In Akko wurden jüdische Geschäfte mit Hakenkreuzen beschmiert, obwohl die Stadt mit gemischter Bevölkerung noch vor zwei Jahren einen Preis als »Hüterin der Toleranz« erhalten hatte. In Kfar Rama wurden Sprüche wie »Tod den Kollaborateuren« auf Häusermauern

gesprüht, bei Schfaram 200 Olivenbäume entwurzelt. In Nazareth wurde eine Brandbombe neben ein Restaurant geworfen, das stolz den Namen »Schalom« (Frieden) trägt.

Steinbarrikaden blockierten die Einfahrt in arabische Dörfer wie Taibe und Sachnin. Sogar in Haifa und Jaffa kam es mehrmals zu Schlägereien zwischen Juden und Arabern, wehten PLO-Fahnen im Wind.

»Angesichts der Leiden unserer Brüder, mit denen sich die ganze Welt solidarisiert, dürfen wir nicht weiter schweigen«, erläutert Nimr Murkos, Vorsitzender des Ortsrats von Kfar Jassif.

Diese Woche könnte es noch schlimmer kommen. Am 30. März jährt sich der »Tag der Erde«, an dem Israels Araber traditionell ihre Unzufriedenheit auf die Straße bringen.

An diesem Tag vor zwölf Jahren hatten Kundgebungen gegen Landenteignungen in Galiläa zu blutigen Zusammenstößen mit den Sicherheitskräften geführt. Sechs Araber wurden damals getötet, eine langjährige jüdisch-arabische Symbiose in der gemeinsamen Heimat wurde beschädigt.

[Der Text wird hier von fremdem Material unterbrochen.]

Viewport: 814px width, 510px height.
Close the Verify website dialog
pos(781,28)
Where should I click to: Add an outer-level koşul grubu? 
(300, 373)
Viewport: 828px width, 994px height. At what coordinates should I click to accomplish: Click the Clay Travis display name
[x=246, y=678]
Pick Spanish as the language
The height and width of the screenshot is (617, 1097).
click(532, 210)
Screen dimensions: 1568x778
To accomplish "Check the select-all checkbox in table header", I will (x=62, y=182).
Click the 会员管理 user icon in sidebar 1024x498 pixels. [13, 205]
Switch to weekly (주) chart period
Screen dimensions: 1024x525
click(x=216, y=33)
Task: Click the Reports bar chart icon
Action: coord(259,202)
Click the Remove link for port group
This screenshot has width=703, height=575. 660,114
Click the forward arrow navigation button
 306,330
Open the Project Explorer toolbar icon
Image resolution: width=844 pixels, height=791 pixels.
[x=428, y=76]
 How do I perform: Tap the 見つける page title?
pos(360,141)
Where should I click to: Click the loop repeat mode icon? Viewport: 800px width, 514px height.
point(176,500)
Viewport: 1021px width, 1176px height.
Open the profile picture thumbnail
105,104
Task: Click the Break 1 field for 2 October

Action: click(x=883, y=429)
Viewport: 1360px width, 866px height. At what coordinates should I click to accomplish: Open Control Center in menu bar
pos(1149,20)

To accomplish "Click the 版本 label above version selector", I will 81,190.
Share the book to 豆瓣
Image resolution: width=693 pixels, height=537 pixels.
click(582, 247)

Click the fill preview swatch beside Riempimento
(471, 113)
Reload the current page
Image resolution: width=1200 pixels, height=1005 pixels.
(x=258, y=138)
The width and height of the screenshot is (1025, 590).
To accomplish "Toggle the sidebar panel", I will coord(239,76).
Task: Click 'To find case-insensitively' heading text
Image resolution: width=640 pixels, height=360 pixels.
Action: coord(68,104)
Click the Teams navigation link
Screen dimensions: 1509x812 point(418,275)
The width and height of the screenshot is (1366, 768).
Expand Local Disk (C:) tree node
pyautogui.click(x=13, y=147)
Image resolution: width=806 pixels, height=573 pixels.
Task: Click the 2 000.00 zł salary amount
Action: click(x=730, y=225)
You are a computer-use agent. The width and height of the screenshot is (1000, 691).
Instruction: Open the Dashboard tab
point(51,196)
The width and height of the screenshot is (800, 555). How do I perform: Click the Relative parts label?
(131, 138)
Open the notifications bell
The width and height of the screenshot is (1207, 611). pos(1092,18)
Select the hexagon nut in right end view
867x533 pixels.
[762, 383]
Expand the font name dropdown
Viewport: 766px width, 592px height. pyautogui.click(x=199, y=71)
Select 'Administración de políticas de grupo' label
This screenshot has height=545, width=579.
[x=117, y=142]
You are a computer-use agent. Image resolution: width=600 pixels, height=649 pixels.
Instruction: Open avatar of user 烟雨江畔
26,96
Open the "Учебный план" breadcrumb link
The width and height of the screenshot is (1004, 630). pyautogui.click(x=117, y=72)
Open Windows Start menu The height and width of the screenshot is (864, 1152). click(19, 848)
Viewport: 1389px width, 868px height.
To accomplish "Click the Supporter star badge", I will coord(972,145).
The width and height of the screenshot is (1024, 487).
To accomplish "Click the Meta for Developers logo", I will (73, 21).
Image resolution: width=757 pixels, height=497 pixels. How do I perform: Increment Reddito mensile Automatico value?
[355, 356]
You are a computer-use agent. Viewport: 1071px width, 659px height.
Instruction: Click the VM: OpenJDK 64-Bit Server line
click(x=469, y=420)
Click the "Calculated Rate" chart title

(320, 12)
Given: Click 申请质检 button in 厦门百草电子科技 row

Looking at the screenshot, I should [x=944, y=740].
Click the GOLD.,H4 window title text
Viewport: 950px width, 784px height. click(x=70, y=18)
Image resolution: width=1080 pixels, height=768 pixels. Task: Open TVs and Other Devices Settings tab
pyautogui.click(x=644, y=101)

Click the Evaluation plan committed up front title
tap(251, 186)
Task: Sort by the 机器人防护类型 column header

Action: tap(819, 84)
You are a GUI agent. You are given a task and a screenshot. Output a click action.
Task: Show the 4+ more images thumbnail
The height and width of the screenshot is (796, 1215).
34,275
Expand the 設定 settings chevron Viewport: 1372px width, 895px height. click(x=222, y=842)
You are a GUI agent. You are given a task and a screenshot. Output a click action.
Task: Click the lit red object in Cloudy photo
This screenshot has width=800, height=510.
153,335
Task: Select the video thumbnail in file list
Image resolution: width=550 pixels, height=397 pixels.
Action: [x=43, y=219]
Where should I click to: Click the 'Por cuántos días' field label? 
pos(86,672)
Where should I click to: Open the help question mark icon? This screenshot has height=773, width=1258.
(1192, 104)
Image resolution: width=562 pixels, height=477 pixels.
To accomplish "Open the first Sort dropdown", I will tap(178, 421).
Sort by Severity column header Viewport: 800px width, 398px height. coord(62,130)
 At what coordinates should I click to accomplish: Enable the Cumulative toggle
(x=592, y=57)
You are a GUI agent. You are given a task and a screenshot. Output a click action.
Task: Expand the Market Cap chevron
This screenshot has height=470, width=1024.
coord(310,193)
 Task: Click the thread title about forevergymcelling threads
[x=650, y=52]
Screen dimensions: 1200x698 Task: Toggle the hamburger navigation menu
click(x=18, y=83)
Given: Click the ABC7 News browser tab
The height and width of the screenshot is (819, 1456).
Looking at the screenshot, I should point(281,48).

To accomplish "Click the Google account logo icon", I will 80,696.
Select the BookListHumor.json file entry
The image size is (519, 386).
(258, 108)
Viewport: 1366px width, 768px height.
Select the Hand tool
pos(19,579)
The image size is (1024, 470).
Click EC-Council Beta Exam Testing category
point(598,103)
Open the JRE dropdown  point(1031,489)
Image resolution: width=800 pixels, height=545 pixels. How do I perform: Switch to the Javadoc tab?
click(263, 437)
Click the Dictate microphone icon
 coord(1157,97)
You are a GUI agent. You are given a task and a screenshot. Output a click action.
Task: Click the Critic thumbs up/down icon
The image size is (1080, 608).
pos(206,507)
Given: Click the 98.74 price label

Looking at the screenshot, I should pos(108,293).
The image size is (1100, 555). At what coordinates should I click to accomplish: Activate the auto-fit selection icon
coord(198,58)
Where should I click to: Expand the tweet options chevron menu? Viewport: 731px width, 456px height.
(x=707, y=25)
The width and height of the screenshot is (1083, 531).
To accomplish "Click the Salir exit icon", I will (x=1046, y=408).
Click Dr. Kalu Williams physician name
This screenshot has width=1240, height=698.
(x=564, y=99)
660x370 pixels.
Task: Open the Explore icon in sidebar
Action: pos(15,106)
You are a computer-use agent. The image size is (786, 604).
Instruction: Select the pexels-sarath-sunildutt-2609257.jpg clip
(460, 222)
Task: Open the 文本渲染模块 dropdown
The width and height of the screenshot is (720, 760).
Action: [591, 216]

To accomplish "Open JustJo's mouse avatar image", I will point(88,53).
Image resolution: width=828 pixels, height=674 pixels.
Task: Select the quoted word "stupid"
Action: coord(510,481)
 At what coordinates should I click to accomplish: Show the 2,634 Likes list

Nach Israels Staatsgründung im Mai 1948 waren nur 150 000 Araber, meistens Landarbeiter, im jüdischen Staat geblieben. Ein Großteil der arabischen Bevölkerung, vor allem ihre politische und intellektuelle Führung, war geflüchtet. Nach einem ihnen damals sicher scheinenden späteren Sieg der arabischen Heere über die Juden wollten sie in eine befreite, judenreine Heimat zurückkehren. Doch die arabische Niederlage im Krieg 1948/49 verurteilte sie zu einem miserablen Flüchtlingsdasein, das für die meisten bis heute andauert.

Die verbliebenen Araber - 1988 aufgrund einer mehr als doppelt so hohen Geburtenrate wie bei den Israelis schon auf 750 000 angewachsen, davon 70 Prozent sunnitische Moslems, der Rest Christen und Drusen - wurden formal gleichberechtigte, im Parlament vertretene Bürger, genossen politische Freiheiten und einen relativen wirtschaftlichen Wohlstand. Sami Samocha, Soziologe an der Haifaer Universität, entdeckte bereits »eine Israelisierung der arabischen Gesellschaft«.

Doch Israels Araber sind in Wahrheit allenfalls geduldete Bürger zweiter Klasse. Zwar bleibt ihrer Jugend Israels dreijähriger Militärdienst erspart, weil sie ja nicht »für mein Land gegen mein Volk« kämpfen können. Aber gerade deshalb werden sie auch Opfer vielfacher Diskriminierung. Auf alle den Ex-Soldaten gewährten Beihilfen und Vergünstigungen beim Wohnungsbau, bei staatlichen Investitionen in den Dörfern oder auf leitende Funktionen im öffentlichen Dienst müssen sie verzichten.

»Wir sind gleich-, die Juden aber bessergestellt«, sagt ein arbeitsloser Jugendlicher in Nazareth. Nur 40 Prozent der Juden Israels bejahen gesellschaftliche Kontakte mit ihren arabischen Mitbürgern, ergab eine Untersuchung des Soziologen Efraim Jaar von der Tel Aviver Universität. Ebenfalls 40 Prozent meinten, der Staat solle eine freiwillige Abwanderung der Araber begünstigen.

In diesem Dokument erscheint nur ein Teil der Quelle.